§ **GIVEN RECORDS**:
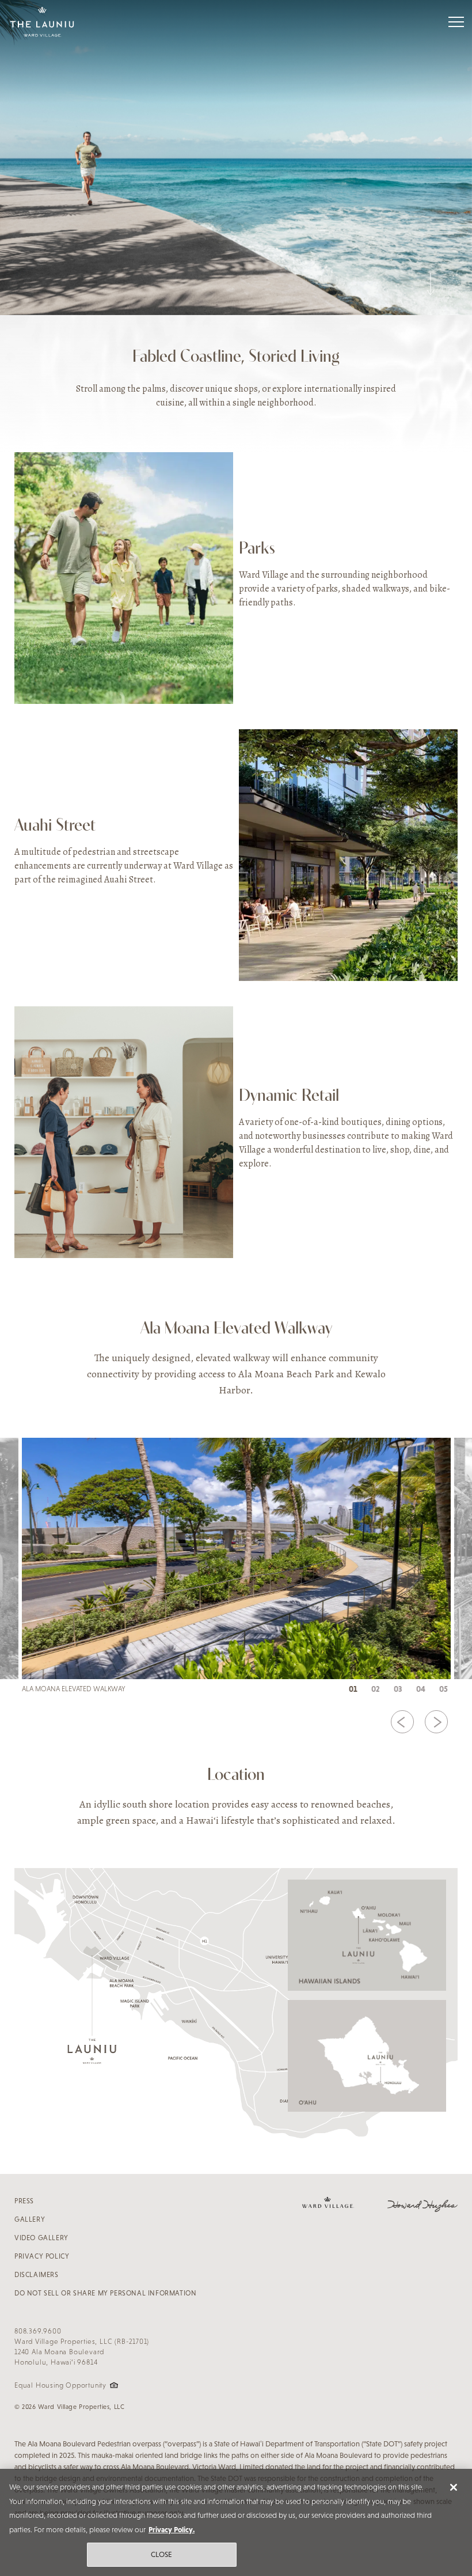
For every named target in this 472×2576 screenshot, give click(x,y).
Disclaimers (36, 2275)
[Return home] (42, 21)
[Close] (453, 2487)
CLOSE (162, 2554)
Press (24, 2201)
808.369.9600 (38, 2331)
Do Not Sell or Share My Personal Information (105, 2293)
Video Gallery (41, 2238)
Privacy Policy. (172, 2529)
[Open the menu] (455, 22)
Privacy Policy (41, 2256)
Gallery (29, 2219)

--

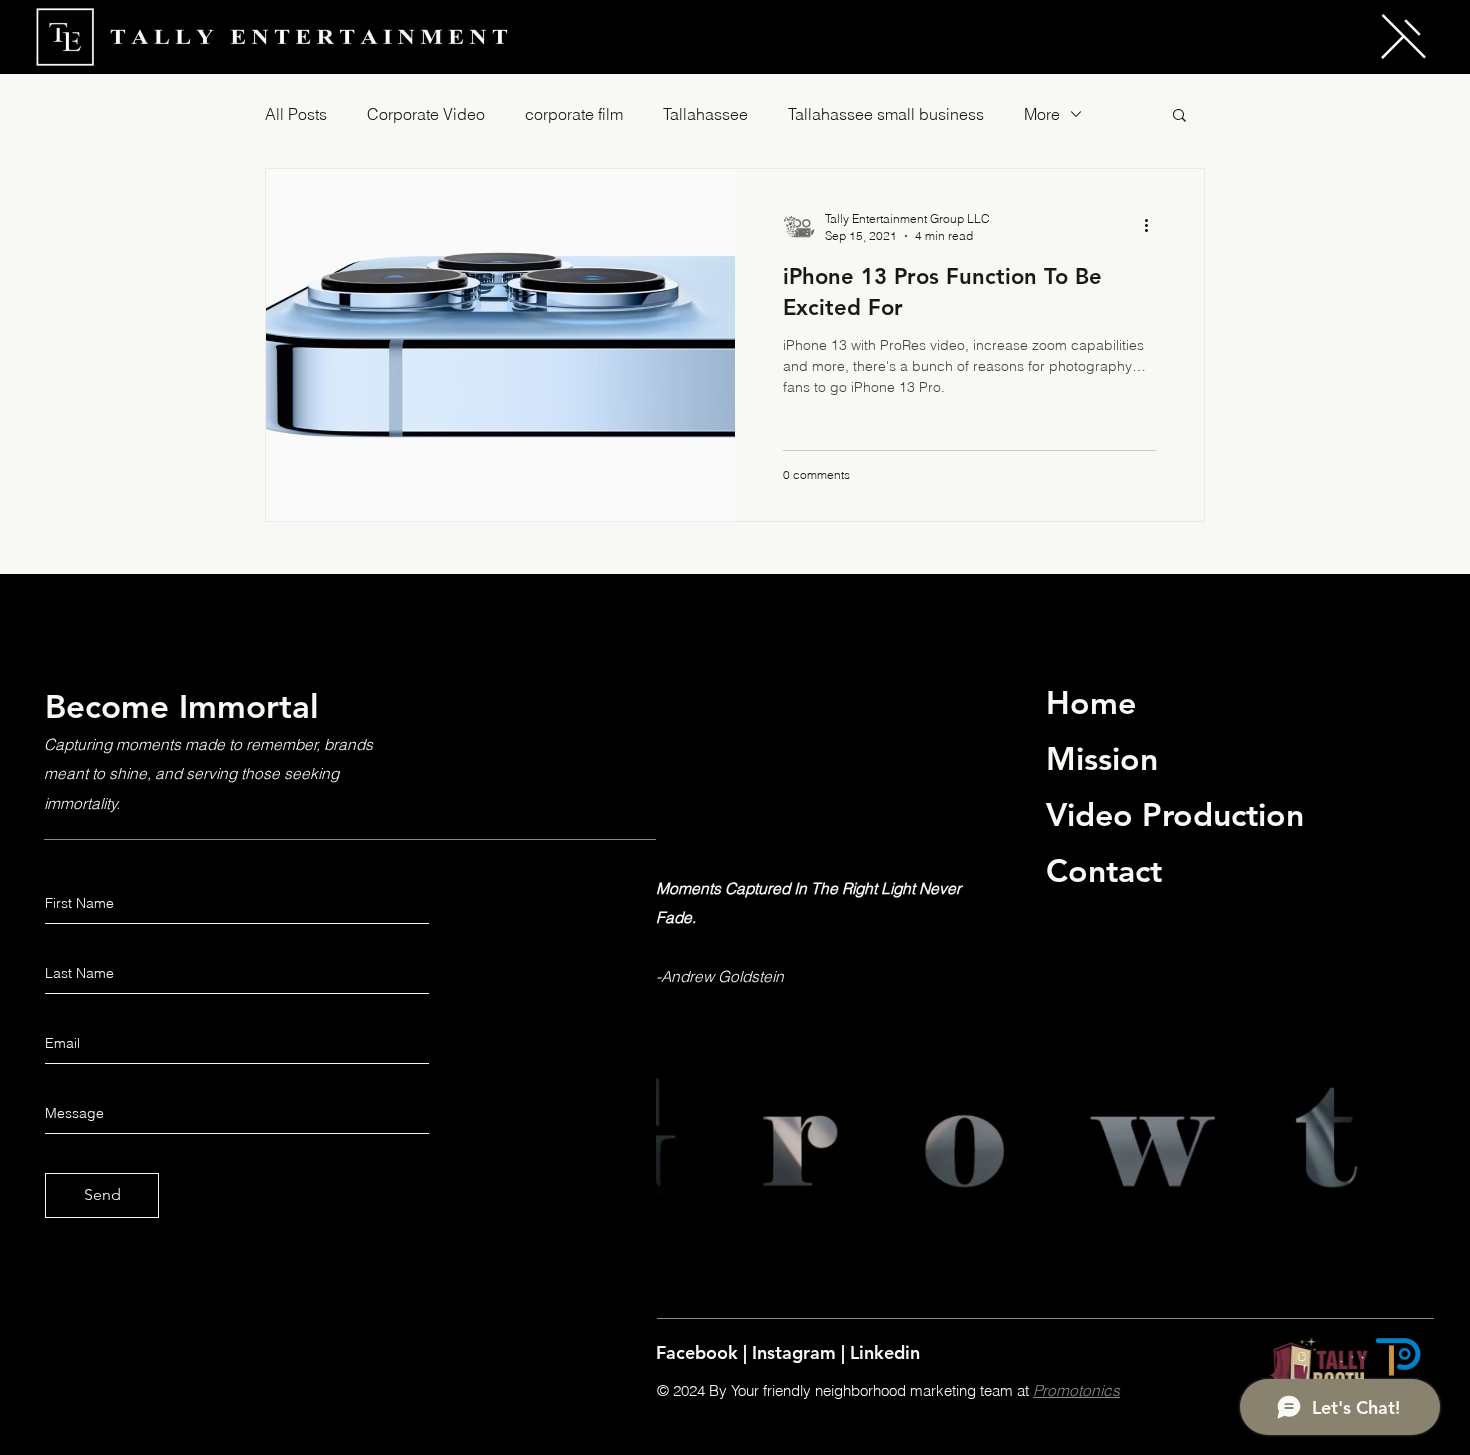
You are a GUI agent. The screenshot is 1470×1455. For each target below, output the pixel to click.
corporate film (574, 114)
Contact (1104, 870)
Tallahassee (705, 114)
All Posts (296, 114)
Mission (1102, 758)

§ **TASK DESCRIPTION**:
Please give again the lines above between the line holding "Do Not Sell" and the line holding "Gallery (29, 2219)", inclusive, exactly as they are and with nothing added.

§ **ANSWER SECTION**:
Do Not Sell or Share My Personal Information (105, 2293)
Video Gallery (41, 2238)
Privacy Policy. (172, 2529)
[Open the menu] (455, 22)
Privacy Policy (41, 2256)
Gallery (29, 2219)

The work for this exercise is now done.